From: Yuan Fu <casouri@gmail.com>
To: Dmitry Gutov <dmitry@gutov.dev>
Cc: JD Smith <jdtsmith@gmail.com>, emacs-devel@gnu.org
Subject: Re: Tree-sitter navigation time grows as sqrt(line-number)
Date: Sat, 19 Aug 2023 19:01:25 -0700 [thread overview]
Message-ID: <BC6822FB-E9A4-42E6-8306-4B4F841834CE@gmail.com> (raw)
In-Reply-To: <f7da2839-3ffb-9aaa-3f1b-85ffbe1f1c4d@gutov.dev>
[-- Attachment #1: Type: text/plain, Size: 1704 bytes --]
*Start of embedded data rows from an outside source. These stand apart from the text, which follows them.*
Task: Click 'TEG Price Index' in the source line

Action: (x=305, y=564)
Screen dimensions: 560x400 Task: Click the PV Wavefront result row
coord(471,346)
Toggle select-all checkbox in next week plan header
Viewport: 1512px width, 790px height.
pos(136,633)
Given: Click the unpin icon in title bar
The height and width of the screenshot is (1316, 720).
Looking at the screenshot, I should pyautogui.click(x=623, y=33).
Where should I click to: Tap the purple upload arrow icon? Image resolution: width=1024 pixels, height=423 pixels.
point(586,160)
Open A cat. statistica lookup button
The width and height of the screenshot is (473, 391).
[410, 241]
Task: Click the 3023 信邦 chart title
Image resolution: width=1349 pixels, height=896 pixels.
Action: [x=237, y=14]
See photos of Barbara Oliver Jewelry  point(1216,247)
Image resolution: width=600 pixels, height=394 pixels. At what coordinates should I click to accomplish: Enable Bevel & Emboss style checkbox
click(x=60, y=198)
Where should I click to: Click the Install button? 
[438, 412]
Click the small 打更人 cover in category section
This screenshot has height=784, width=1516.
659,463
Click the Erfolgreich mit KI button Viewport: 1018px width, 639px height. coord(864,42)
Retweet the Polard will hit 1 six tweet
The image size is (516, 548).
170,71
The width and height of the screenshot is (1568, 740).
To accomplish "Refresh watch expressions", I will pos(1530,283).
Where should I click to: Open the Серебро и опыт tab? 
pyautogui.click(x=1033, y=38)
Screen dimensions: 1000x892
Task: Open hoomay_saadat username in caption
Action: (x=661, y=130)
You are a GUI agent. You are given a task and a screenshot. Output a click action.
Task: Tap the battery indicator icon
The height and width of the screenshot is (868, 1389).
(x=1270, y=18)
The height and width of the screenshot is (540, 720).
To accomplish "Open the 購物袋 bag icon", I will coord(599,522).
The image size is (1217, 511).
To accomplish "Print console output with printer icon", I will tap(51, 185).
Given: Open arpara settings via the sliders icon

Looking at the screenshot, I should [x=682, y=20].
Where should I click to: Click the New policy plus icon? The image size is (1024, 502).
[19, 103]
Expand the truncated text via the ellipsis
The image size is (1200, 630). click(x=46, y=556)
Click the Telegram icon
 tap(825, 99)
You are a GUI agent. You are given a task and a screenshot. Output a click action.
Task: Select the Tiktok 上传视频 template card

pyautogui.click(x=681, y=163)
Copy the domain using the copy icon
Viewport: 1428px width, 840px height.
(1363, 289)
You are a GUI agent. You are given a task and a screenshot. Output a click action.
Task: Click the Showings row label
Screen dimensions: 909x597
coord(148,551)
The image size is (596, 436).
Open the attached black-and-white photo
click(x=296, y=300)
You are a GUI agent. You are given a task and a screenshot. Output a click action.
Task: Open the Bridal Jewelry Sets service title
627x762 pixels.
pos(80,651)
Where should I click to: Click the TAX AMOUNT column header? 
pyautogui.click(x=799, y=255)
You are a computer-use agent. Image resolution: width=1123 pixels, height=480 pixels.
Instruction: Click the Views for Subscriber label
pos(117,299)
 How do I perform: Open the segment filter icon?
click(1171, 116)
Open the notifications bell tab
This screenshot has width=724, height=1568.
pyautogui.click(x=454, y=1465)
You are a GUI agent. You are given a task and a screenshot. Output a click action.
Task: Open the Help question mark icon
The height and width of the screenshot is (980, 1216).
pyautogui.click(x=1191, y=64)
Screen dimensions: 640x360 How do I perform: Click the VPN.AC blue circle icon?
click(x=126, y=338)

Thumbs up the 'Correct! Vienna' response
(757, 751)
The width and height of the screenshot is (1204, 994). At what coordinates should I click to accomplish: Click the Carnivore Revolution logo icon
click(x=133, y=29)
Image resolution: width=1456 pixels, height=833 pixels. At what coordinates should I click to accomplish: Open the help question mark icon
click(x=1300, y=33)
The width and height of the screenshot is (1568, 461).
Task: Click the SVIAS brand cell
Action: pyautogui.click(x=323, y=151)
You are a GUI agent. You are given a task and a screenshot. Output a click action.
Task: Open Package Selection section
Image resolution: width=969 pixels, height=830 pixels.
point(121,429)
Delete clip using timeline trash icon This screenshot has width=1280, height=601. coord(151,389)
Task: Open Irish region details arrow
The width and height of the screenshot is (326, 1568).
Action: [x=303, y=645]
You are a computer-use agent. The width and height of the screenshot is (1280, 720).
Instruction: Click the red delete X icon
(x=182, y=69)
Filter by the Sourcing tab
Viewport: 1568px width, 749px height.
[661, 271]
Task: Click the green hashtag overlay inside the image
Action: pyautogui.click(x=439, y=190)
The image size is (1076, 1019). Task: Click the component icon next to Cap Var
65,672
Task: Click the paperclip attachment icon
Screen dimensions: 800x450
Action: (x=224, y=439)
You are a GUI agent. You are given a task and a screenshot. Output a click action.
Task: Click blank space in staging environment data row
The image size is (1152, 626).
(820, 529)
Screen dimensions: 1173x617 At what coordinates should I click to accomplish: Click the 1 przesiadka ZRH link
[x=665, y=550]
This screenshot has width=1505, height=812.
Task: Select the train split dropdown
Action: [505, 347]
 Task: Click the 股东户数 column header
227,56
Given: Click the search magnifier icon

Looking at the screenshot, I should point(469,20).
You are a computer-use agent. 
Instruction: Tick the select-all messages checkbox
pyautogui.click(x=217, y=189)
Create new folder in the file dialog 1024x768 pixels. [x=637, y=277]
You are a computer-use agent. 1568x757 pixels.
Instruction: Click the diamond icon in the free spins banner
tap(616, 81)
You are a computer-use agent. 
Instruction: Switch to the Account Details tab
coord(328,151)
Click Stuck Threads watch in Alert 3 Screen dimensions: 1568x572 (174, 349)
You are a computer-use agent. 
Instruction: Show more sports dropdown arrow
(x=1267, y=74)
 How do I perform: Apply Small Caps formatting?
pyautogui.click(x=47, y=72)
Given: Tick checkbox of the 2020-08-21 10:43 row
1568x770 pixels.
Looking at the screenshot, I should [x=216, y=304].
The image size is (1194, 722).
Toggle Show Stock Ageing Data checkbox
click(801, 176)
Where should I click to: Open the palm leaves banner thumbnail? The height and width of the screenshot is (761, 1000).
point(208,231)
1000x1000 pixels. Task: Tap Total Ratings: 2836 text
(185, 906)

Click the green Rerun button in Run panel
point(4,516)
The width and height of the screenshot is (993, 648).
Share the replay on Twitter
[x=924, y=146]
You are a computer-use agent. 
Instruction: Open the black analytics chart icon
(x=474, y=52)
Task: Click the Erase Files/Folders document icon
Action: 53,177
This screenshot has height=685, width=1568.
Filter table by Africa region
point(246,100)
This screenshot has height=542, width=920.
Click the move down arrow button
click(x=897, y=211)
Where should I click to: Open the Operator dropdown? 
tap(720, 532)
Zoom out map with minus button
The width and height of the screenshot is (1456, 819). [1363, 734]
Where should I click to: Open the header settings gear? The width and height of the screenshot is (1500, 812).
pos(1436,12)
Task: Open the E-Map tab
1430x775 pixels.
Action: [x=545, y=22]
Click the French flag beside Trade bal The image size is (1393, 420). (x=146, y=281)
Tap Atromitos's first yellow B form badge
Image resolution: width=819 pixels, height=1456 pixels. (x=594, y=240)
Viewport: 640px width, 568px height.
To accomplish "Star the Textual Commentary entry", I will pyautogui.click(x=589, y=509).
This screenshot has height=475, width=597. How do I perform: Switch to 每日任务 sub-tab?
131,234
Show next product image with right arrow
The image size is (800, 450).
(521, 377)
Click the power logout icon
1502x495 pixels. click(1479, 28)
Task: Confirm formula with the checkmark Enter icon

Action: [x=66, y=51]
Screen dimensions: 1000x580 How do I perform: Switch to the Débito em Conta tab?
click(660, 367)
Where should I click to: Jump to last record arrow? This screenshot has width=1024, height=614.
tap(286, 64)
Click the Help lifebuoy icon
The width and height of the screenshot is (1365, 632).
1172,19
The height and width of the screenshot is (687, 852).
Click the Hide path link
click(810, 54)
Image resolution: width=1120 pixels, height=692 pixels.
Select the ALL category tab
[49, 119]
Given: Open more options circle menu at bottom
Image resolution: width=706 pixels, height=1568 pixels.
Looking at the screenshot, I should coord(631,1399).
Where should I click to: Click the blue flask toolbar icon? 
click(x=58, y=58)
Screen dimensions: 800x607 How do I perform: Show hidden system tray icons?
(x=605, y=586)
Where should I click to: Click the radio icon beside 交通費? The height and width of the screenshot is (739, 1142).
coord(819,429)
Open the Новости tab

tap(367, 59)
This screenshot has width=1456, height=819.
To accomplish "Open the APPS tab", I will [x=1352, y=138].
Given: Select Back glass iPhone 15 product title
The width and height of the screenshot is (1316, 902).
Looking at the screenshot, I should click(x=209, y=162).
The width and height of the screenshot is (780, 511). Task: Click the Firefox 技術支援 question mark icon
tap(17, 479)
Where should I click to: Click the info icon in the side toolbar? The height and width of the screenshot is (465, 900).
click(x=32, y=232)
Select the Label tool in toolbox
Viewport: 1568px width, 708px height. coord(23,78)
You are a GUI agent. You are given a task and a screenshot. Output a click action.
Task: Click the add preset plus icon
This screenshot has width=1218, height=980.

> On Aug 19, 2023, at 5:39 PM, Dmitry Gutov <dmitry@gutov.dev> wrote:
>
> On 20/08/2023 03:18, JD Smith wrote:
>> Great, thanks. I tried this patch out, and there is indeed about 10x of improvement. Check the bottom of the gist. That said, node_parent remains 10x faster yet (at worst, in a long file), so maybe there’s room for further improvement?
>
> Similarly, I also see an improvement from Yuan's patch in my testing (about 2x), while the patch with ts_node_parent remains the fastest anyway. Where my test looks like this:
>
> (benchmark 1000 '(treesit-node-parent n))
>
> I looked around for the reasons for the difference. Built the latest tree-sitter (didn't help) and found these two threads on GH:
>
> https://github.com/tree-sitter/tree-sitter/issues/567#issuecomment-595564171 - Max Brunsfield says "There is some caching done in that method to make sure it performs well in the common case of walking repeatedly up the tree", but I haven't found where said caching resides so far.
>
> https://github.com/tree-sitter/tree-sitter/discussions/878 - mentions that mixing cursor and direct node apis leads to suboptimal results, and just using the former gives an improvement. No "good" code example in there.
>
> > May be worth looking at how others are doing it, e.g. the python API.
>
> Apparently they have both a wrapper for a cursor API, and node_get_parent which is implemented using ts_node_parent: https://github.com/tree-sitter/py-tree-sitter/issues/34
>
> Leaving it to the callers to choose which one to use.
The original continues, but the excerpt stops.